BEGIN
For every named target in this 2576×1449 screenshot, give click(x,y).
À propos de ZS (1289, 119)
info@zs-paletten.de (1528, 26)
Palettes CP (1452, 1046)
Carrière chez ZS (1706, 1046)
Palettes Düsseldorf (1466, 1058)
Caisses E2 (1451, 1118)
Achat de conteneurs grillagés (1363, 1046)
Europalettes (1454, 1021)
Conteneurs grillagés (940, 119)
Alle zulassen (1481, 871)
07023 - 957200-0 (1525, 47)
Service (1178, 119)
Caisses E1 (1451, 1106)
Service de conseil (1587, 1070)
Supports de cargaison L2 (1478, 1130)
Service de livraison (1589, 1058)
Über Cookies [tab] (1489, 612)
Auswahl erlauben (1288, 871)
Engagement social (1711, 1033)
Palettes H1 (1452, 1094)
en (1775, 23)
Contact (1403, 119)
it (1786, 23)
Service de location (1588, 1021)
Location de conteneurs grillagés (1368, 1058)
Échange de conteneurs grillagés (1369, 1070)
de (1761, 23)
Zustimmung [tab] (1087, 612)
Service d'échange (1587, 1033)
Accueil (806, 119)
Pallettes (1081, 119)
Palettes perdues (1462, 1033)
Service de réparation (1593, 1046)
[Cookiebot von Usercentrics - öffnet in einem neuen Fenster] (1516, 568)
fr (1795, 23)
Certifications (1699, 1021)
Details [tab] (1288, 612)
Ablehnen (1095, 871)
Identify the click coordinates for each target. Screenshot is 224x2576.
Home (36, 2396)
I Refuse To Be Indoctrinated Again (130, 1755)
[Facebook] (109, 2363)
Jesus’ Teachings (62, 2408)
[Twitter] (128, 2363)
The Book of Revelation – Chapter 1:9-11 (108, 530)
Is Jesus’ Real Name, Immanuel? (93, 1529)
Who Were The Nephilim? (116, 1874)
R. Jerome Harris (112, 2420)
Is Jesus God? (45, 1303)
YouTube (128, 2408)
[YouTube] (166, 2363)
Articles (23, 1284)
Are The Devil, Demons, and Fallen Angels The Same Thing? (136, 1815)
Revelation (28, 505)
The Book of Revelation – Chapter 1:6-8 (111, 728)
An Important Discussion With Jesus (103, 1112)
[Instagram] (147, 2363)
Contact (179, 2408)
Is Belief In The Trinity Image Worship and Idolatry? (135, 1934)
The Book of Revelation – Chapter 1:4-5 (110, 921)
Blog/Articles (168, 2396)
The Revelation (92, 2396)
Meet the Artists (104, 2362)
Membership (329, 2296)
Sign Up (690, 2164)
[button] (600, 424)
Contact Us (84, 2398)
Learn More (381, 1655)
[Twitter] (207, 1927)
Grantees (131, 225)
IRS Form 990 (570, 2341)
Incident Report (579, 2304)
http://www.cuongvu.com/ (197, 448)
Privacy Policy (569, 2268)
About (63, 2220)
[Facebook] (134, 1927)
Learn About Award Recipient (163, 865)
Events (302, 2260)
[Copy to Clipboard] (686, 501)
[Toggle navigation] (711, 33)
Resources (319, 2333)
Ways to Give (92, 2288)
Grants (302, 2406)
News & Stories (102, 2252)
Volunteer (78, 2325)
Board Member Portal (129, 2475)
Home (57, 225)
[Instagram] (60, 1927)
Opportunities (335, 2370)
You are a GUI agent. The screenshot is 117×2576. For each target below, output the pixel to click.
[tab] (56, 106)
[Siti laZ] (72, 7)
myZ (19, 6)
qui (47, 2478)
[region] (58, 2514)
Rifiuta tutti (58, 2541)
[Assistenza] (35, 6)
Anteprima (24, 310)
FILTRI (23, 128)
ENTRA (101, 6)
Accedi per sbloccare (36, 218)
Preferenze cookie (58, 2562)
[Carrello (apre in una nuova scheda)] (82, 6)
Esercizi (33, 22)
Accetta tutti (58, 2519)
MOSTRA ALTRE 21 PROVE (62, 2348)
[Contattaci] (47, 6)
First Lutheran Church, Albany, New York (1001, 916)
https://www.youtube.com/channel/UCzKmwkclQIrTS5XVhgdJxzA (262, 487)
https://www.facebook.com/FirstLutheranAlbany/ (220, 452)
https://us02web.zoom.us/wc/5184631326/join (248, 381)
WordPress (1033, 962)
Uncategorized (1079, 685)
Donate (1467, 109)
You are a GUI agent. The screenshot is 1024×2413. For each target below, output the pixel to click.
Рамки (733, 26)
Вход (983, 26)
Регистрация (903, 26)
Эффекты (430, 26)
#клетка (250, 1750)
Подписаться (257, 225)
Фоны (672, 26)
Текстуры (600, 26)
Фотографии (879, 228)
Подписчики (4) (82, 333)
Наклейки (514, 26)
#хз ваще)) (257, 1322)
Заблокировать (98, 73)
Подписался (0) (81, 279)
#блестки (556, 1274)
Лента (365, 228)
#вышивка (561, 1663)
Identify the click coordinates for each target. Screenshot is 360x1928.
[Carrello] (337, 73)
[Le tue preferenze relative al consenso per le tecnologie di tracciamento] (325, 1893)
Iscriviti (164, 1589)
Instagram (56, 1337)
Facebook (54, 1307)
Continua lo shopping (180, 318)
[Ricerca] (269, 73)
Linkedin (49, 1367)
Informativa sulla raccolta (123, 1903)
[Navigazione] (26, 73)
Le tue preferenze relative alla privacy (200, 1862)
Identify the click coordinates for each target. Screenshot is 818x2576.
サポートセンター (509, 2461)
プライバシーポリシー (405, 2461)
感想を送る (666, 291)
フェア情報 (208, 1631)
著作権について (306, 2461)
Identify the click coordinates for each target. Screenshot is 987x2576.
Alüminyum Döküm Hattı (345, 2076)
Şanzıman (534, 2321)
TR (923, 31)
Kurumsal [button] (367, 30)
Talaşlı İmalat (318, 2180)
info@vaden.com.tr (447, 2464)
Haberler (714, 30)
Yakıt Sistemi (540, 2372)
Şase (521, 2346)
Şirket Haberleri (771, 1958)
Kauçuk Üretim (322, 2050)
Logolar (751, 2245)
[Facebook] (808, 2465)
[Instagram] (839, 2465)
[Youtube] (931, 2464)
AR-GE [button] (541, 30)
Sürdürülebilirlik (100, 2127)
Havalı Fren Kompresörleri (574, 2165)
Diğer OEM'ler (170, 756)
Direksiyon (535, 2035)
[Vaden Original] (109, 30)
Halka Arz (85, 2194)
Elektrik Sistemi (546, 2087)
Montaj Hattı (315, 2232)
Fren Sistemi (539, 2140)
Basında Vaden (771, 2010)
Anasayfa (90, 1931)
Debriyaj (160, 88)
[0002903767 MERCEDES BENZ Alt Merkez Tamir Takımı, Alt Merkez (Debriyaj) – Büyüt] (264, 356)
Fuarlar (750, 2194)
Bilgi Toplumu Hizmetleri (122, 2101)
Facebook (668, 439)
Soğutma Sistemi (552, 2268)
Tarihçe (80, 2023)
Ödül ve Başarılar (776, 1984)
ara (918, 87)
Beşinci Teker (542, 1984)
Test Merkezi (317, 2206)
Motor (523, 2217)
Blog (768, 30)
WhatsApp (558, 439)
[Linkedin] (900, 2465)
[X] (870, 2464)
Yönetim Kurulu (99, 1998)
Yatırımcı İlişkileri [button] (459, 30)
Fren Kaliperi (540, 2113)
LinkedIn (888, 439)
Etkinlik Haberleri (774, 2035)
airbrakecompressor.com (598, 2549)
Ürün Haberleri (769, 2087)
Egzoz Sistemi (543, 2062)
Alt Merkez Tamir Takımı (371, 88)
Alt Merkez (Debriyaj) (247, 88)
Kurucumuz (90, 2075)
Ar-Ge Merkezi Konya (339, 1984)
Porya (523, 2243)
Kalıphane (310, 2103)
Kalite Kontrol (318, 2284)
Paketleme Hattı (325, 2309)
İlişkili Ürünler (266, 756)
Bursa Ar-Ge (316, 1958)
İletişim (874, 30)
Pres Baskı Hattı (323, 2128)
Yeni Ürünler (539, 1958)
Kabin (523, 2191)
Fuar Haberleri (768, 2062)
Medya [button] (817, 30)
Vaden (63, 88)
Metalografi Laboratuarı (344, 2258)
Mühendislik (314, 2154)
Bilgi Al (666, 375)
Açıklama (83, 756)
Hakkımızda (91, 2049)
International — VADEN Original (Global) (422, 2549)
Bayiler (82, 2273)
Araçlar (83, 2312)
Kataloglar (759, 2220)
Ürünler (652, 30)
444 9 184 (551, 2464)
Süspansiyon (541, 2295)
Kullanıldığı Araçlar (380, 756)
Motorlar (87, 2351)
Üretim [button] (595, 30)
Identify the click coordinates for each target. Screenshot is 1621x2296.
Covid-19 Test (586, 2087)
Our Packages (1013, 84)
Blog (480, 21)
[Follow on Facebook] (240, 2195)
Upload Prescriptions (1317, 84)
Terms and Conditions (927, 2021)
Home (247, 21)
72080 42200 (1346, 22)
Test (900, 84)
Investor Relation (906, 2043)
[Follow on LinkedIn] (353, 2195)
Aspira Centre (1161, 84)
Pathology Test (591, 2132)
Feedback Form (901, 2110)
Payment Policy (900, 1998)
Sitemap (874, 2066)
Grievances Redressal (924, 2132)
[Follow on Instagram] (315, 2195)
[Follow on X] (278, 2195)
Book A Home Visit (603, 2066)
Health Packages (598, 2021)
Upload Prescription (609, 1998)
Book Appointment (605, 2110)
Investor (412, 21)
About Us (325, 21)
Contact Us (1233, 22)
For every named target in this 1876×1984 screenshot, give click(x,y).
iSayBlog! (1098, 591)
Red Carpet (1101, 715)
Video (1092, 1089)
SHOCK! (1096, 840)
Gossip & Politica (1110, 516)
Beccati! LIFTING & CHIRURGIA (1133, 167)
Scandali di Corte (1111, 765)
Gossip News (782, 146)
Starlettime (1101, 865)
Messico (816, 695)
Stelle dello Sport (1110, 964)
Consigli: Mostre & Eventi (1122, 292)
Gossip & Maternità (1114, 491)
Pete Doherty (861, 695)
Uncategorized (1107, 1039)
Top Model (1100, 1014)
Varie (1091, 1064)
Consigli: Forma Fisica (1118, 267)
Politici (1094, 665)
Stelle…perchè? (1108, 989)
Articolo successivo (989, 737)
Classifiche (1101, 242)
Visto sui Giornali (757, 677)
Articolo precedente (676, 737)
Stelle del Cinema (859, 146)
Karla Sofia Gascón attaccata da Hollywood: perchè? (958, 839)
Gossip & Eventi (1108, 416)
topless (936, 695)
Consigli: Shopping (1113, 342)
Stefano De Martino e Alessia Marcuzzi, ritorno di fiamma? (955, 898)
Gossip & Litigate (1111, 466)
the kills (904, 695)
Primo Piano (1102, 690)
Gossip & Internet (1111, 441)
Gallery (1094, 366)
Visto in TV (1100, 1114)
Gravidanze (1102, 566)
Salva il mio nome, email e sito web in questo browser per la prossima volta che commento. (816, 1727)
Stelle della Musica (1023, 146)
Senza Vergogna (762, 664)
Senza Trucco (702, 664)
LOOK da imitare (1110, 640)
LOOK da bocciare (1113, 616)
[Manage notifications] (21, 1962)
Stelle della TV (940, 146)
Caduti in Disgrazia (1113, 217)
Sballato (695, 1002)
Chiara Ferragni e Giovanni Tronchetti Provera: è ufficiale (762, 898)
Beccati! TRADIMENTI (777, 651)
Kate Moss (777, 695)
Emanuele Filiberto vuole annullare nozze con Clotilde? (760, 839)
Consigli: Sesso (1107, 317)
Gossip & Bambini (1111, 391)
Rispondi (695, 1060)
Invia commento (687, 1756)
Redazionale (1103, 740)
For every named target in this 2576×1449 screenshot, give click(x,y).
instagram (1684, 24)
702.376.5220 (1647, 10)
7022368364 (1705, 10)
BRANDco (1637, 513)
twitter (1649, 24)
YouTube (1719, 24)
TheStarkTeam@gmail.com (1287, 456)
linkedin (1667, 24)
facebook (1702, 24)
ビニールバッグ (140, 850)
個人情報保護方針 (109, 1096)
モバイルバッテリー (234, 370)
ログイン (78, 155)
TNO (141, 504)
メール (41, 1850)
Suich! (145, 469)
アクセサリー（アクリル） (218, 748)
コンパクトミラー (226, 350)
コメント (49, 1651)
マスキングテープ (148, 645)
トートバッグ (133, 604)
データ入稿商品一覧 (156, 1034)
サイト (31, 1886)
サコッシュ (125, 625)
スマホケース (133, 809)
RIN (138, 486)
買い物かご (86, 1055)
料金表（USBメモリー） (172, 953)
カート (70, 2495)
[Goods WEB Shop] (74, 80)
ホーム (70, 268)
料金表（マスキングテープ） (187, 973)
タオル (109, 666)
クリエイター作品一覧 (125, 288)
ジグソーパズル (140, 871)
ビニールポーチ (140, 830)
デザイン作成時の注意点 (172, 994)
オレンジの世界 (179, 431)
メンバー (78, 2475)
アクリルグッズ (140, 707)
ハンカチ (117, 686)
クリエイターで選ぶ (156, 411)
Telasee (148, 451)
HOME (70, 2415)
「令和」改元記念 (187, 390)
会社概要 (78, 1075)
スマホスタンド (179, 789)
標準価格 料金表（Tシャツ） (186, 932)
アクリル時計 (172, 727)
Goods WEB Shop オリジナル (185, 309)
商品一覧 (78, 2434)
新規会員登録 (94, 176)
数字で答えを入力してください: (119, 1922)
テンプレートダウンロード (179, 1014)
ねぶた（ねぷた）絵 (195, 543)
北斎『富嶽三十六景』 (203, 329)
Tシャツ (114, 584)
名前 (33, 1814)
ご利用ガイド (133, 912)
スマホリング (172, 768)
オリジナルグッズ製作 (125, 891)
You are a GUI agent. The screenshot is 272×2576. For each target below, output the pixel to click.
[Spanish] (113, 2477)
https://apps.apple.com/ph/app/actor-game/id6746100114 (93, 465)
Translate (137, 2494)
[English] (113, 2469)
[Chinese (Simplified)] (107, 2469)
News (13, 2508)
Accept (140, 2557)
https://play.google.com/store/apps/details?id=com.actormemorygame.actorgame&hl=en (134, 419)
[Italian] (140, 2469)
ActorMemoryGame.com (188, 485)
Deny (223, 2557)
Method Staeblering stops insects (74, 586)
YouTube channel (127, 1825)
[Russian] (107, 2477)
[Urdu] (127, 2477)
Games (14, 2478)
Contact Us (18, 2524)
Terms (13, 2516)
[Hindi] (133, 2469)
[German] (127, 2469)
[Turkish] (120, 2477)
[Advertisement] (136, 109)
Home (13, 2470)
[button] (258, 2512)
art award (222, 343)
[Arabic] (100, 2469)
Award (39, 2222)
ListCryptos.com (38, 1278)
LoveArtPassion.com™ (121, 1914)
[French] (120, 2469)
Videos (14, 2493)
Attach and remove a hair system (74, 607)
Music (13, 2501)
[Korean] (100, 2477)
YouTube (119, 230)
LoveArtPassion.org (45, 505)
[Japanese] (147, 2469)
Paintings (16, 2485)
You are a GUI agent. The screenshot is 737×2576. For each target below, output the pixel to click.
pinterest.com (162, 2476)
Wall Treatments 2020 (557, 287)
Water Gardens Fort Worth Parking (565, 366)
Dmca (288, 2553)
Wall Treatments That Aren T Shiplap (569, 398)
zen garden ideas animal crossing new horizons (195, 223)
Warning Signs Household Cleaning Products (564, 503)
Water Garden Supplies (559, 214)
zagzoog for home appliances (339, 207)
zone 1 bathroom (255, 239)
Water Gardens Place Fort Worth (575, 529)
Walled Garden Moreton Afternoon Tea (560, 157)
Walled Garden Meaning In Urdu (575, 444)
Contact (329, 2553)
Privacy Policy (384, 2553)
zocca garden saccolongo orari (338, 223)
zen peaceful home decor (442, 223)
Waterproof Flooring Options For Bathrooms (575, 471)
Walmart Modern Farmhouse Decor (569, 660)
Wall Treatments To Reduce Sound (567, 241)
END
__Your objective__
Take the word "Carrello" and find each line of the material that contains it. Copy those lines.

__Answer box__
[Carrello (apre in una nuova scheda)] (82, 6)
[Carrello] (337, 73)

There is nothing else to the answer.